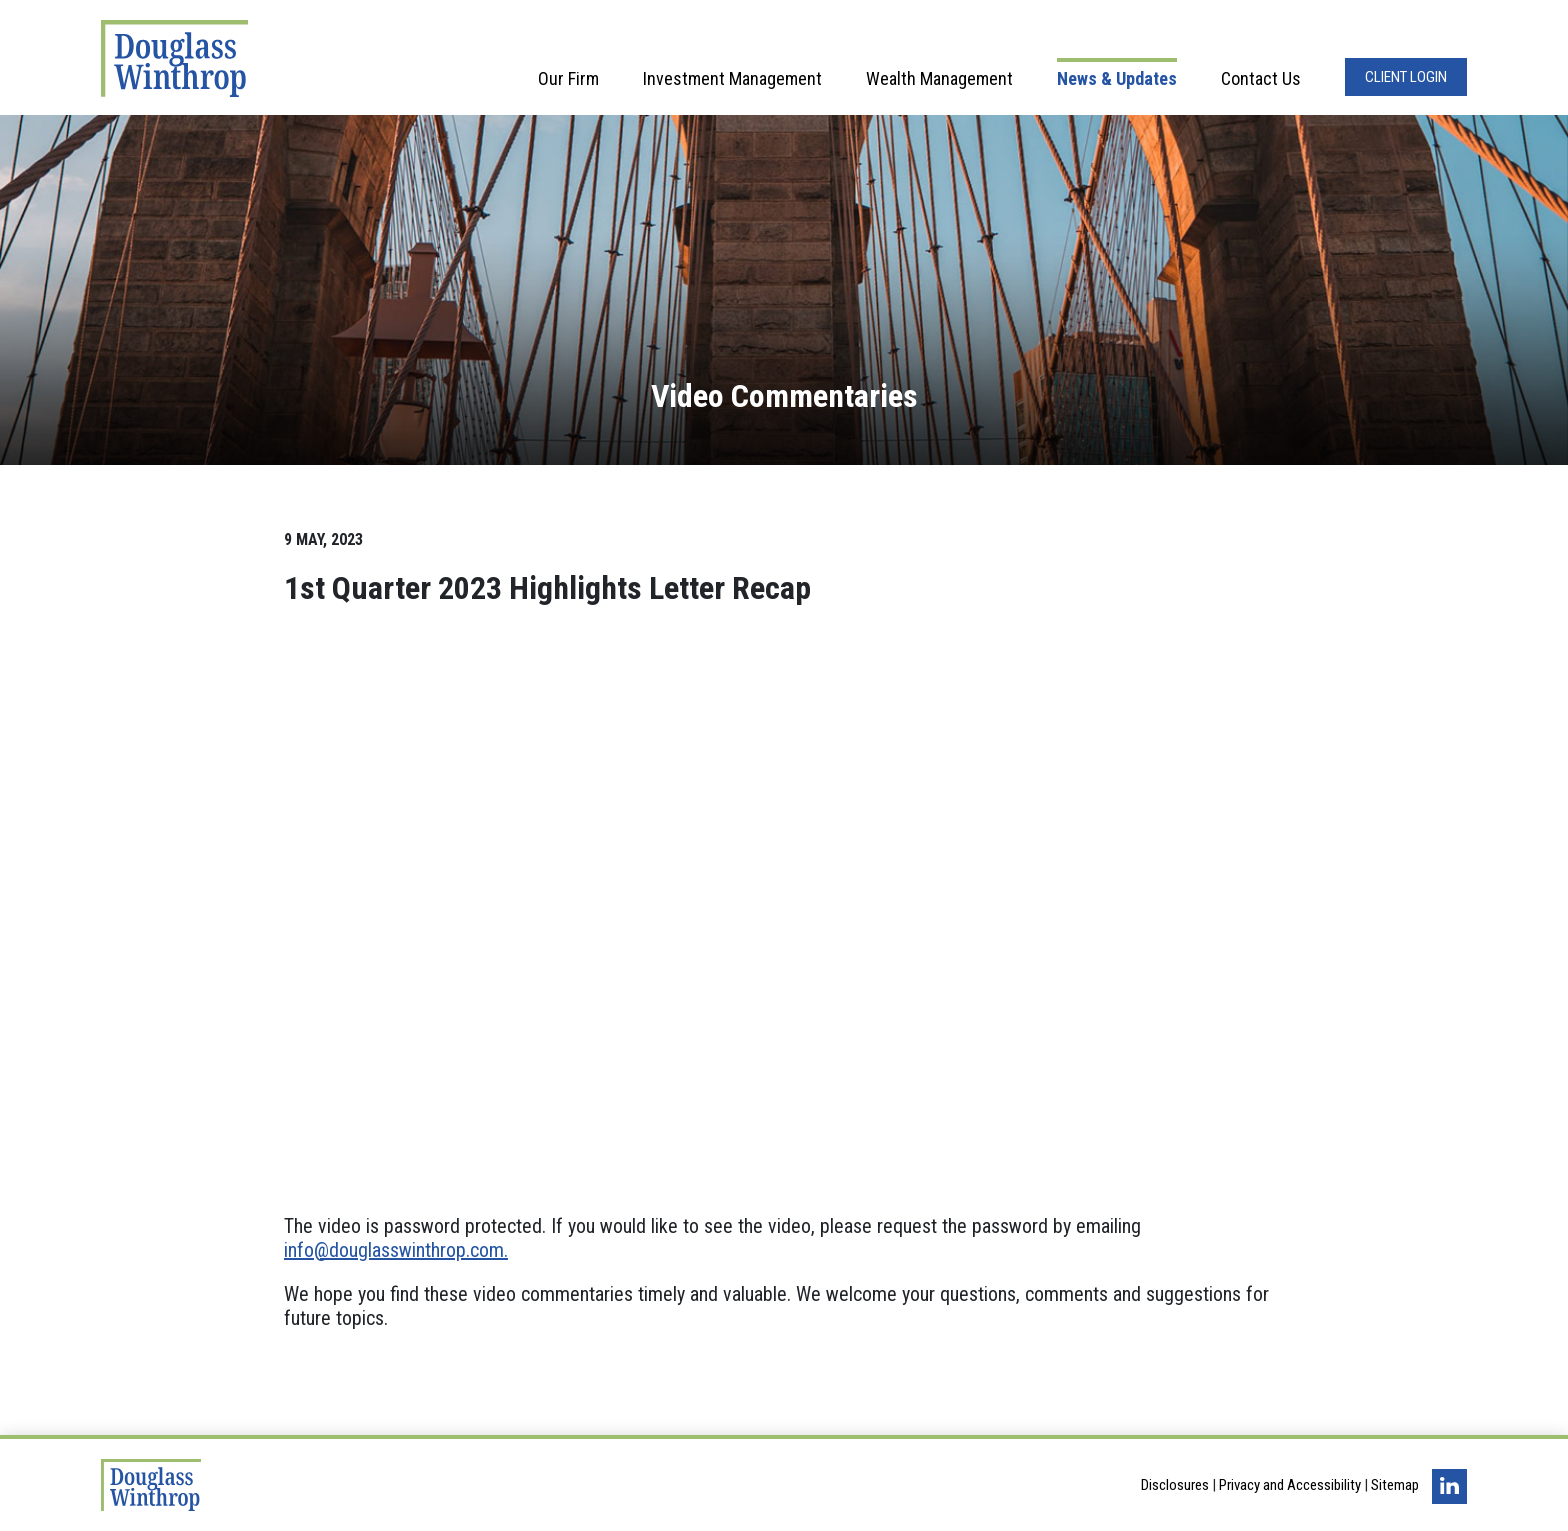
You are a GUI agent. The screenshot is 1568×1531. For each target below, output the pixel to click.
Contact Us (1261, 78)
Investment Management (732, 78)
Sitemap (1395, 1485)
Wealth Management (939, 78)
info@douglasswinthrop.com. (396, 1250)
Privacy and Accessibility (1290, 1485)
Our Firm (568, 78)
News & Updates (1117, 78)
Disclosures (1175, 1485)
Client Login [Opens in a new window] (1406, 77)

• [Your objective]: Shift every coordinate pair in the data above by adding 64 to both numbers, and write out all the lines of the data again, keeping all their wording, with the new coordinates. Leave the picture out of your answer.

• [Solution to this problem]:
You are a GUI agent. The screenshot is 1568×1531. For each target below, output the pixel to click.
Contact Us (1325, 142)
Investment Management (796, 142)
Sitemap (1459, 1549)
Wealth Management (1003, 142)
info@douglasswinthrop.com. (460, 1314)
Privacy and Accessibility (1354, 1549)
Our Firm (632, 142)
News & Updates (1181, 142)
Disclosures (1239, 1549)
Client Login [Opens in a new window] (1470, 141)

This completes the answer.